Brazilian coffee farm becomes carbon positive

coffee farm carbon positive

The Santo Antonio, Pinhal, Vertentes, and Mirante farms of Brazilian coffee producers Pedro and Mariana Gabarra have received Carbon Positive status, following a year-long third party assessment and audit of the farm’s carbon emissions.

Carbon positive or ‘free carbon’ means the farms remove more CO2 form the atmosphere than they generate.

“The path we’ve been following for some years, which is to pursue an increasingly sustainable production, is working and bringing good results,” Pedro says.

Pinhal was named the most sustainable farm in Brazil for 2019 by Globo Rural, a respected agricultural publication. To reduce emissions across their farms, the Gabarras use S10 Diesel across their entire vehicle fleet, implemented solar panels to generate clean every, and control and treat liquid waste.

The Wings Project furthers this commitment to the environment. According to Pedro and Mariana, the region is the target of animal traffickers, who cruelly capture animals and smuggle them to other countries, resulting in the suffering and death of 90 per cent of animals captured.

The Wings project rehabilitates up to 250 birds every month, as well as mammals and reptiles. Environmental police apprehend these animals, and after being accessed by veterinarians, are sent to the Pinhal farm for recovery.

The total removal of CO2 was mainly achieved through areas planted with eucalyptus responsible for offsetting 84.42 per cent of emissions.

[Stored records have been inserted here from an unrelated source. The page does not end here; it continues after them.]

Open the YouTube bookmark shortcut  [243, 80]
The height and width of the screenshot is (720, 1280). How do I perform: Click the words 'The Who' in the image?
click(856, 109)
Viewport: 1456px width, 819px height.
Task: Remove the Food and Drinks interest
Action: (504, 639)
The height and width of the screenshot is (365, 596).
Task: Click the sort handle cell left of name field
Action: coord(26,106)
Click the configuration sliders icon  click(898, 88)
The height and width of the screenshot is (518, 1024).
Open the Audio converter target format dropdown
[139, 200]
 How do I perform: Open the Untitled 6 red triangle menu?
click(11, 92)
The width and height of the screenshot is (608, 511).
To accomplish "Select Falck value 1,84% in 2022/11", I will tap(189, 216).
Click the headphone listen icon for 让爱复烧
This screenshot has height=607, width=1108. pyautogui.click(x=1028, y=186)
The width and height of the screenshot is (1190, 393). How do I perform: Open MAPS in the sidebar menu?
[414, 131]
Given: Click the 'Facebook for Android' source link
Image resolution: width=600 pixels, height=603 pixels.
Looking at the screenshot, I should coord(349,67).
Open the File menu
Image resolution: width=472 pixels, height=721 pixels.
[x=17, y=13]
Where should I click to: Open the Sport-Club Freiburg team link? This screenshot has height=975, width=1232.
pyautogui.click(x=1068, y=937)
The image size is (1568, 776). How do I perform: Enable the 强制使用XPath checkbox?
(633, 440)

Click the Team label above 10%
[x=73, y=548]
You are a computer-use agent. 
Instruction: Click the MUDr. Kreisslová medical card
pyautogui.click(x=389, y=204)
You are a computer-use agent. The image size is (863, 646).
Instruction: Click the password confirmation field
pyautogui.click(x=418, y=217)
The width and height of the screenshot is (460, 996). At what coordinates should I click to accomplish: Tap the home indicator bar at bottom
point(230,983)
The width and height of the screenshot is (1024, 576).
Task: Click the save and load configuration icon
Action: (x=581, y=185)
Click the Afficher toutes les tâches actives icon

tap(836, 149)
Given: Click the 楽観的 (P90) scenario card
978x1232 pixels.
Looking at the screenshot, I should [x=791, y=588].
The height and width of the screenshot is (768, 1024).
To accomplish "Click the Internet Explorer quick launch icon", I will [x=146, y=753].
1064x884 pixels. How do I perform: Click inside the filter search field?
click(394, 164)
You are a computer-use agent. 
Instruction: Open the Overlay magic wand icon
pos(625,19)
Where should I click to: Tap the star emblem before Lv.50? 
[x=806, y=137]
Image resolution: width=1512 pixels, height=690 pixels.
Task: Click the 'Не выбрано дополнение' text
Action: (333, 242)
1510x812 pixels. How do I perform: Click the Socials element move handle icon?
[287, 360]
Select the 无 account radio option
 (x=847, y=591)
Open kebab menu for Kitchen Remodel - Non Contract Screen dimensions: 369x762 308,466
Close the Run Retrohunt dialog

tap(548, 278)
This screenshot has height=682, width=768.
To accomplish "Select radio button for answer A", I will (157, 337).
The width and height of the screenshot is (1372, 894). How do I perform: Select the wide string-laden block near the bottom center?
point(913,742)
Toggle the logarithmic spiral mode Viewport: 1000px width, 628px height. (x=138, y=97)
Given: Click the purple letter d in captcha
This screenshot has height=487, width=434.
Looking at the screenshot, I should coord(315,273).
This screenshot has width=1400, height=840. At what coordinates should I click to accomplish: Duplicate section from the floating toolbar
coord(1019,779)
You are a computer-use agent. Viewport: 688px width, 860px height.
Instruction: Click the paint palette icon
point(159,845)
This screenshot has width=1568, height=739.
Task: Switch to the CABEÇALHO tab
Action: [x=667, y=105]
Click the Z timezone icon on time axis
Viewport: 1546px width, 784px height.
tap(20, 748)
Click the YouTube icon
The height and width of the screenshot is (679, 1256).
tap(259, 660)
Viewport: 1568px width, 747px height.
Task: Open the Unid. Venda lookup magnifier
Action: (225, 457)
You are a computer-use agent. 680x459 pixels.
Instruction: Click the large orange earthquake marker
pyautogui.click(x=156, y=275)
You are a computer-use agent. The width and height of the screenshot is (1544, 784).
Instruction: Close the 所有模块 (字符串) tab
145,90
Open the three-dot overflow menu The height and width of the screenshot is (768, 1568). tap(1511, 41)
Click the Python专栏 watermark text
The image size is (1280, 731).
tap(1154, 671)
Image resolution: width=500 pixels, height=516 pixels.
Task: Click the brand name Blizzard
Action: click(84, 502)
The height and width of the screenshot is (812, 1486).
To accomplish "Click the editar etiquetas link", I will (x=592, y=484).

Existing native forests on Pedro’s land were the second largest source of carbon offset, at 10.92 per cent of the total. In Brazil, it is a legal requirement that coffee farmers preserve at least 20 per cent of natural forestation. Across his four farms, Pedro preserves more than 40 per cent.

Pedro’s coffee plantations were responsible for the remaining 4.66 per cent of carbon offset.

“The idea is to start with small changes then move to larger ones. The first step is to change the mindset in the search for sustainable production,” Pedro says. “Do what is within your reach, in individual and collective attitudes. Then seek partnerships for solutions and be attentive and open for changes.”

Pedro Gabarra’s coffee is available in Australia through Minas Hill Coffee. Mariana Pugliese of Minas Hill Coffee says Pedro’s certification reaffirms why the trader has chosen to partner with the progressive farmer.

“Its important in our industry to make connections that promote transparency, traceability, and sustainability. We’re not only supporting Pedro because his coffee tastes great, but because his values are aligned with ours,” Mariana says. “We’ve seen many Australian roasters work to become carbon neutral and it’s reassuring to see people around the world do the same for their coffee business. Minimising emissions is how we can advance and secure our industry for the future.”

Pedro adds that Australian coffee businesses can support farms and producers at origin to improve their carbon footprints by supporting and recognising those that embrace sustainability and traceability.

“Differentiate those producers who work seriously and not only analyse the price of the product,” he says.

“Coffee roasters and cafés can create awareness to the final consumer, so they know exactly where their coffee comes from and value the work being done behind the scenes.